The View From The Train, a collection of essays going back to 1982, serves as a valuable introduction to Keiller’s intellectual and political preoccupations. These include the role of individual subjectivity and imagination in imbuing a landscape with meaning; the paradox that Britain is, for the most part, a wealthy nation but, both in towns and major cities, very often looks dilapidated; the fact that “industrial production has not been very successful at producing houses for the people who are otherwise its consumers”.
There are many references to the likes of Henri Lefebvre, but because most of the pieces are tied to his film or gallery projects, these don’t feel merely citational. Keiller also talks about Louis Aragon and, like Aragon, is keen for surrealism to be seen as a tool for political transformation rather than just a visual style.

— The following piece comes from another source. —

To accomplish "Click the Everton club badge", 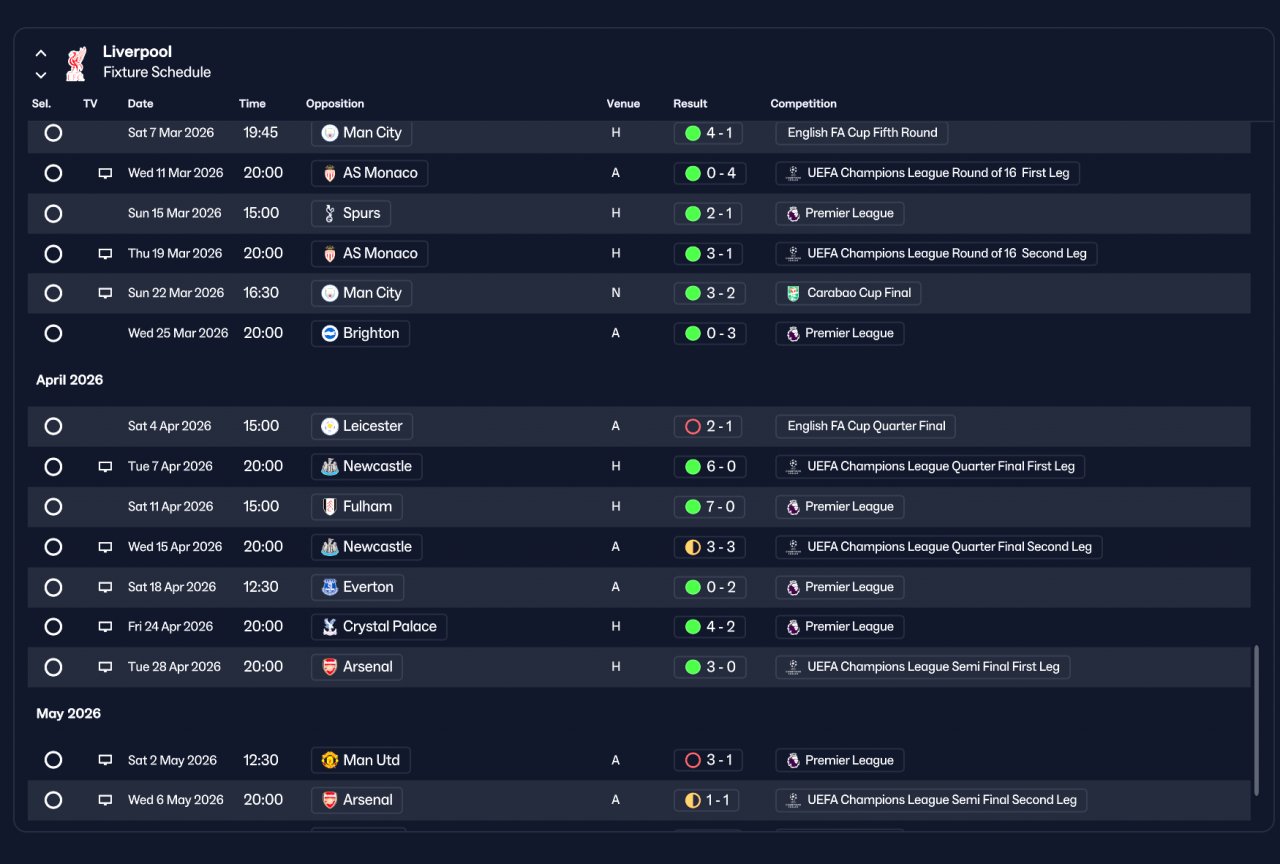I will 330,587.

He’s also strong on the need to document and understand what he calls “found architecture” – buildings and developments that may not be especially attractive to the eye, and that may even be regarded as key contributors to the rise of the “Crap Britain” publishing genre: “Windowless sheds of the logistics industry, recent and continuing road construction, spiky mobile phone aerials, a proliferation of new fencing of various types, security guards, police helicopters and cameras, new prisons, agribusiness (BSE, genetic engineering, organophosphates, declining wildlife).”
These may sound like examples of what Marc Augé has described as “non-places”, but no responsible cultural cartographer should ignore them; indeed, Keiller appears to find in them a perverse glamour.

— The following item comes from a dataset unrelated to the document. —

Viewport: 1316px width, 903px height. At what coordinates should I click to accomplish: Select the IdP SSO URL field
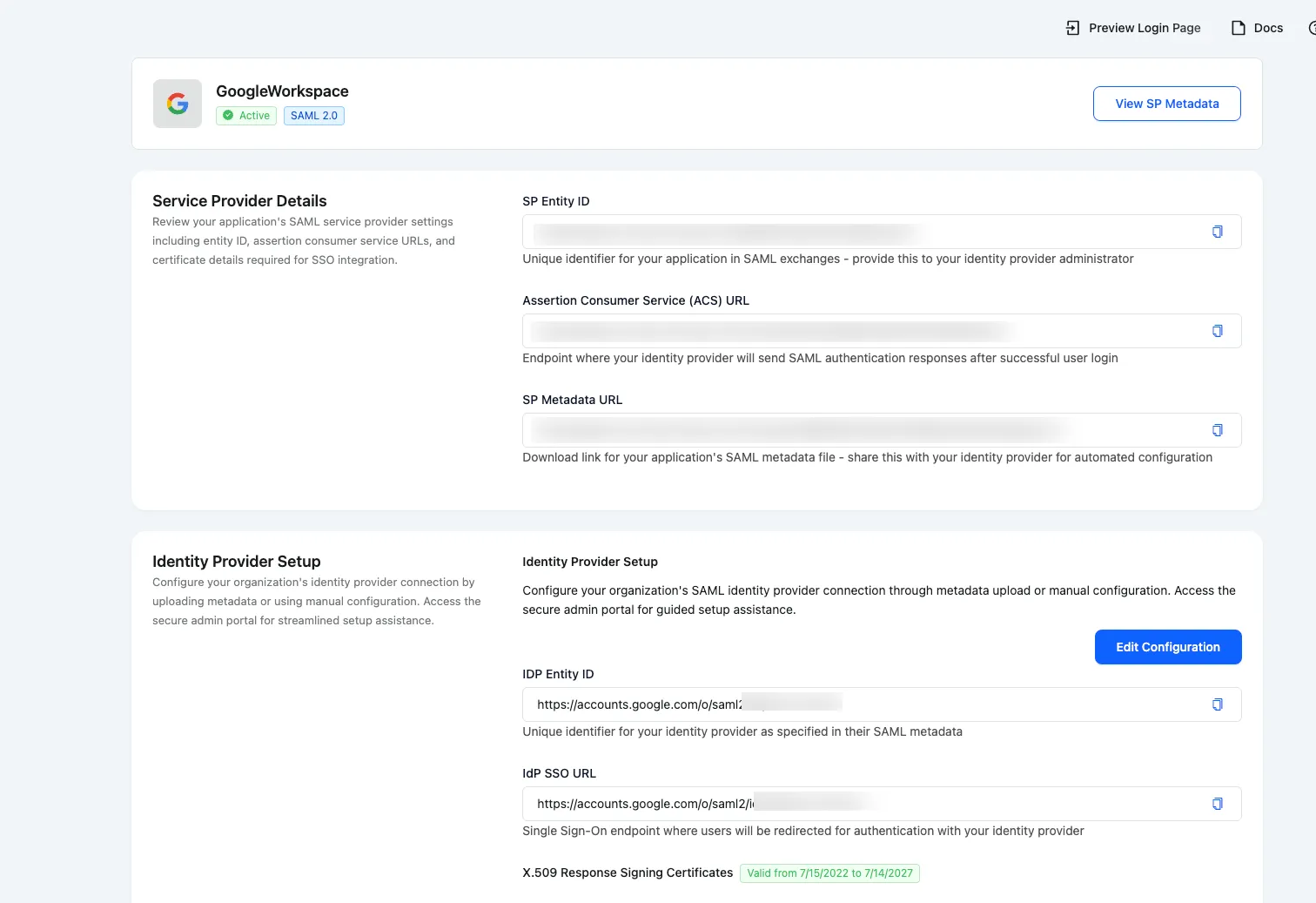[862, 803]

Because Keiller often discusses 19th-century flaneurs such as Charles Baudelaire, as well as the philosopher Walter Benjamin, who argued for the imaginative as well as political benefits of walking in modern cities, he’s often described as a psychogeographer. (Having his films championed by Iain Sinclair might have something to do with this too.) That term has become a buzzword among academics and artists in recent years, so much so that it has mostly lost its insurgent, socially radical associations and become a byword for near-antiquarian mooching.
No wonder that Keiller tartly observes how “as individuals, we can’t rebuild the public transport system, or re-empower local democracy, but we can poeticise our relationship with their dilapidation”. Elsewhere he claims that psychogeography “seems to have been an end in itself”, so too does storytelling so that “instead of avant-garde architecture, we have the Time Out Book of London Walks”.

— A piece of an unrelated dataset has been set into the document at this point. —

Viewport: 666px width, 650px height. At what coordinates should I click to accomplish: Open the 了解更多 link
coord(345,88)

Keiller can come across as a little dry … He describes the television dramas of Alan (Boys From The Blackstuff) Bleasdale as “didactic tear-jerking” – even though their politics are likely not a million miles apart. But there is humour (and it’s possibly intentional); I certainly laughed when he talks, like a digital-scavenger version of Mr Pooter, of how “one night, just after midnight I came across Camera 58 of the Freeway Management System of the Arizona Department of Transportation”.
A fine, sometimes repetitious, but never less than insightful volume, The View From The Train would ideally be accompanied by another book: that containing all Keiller’s screenplays.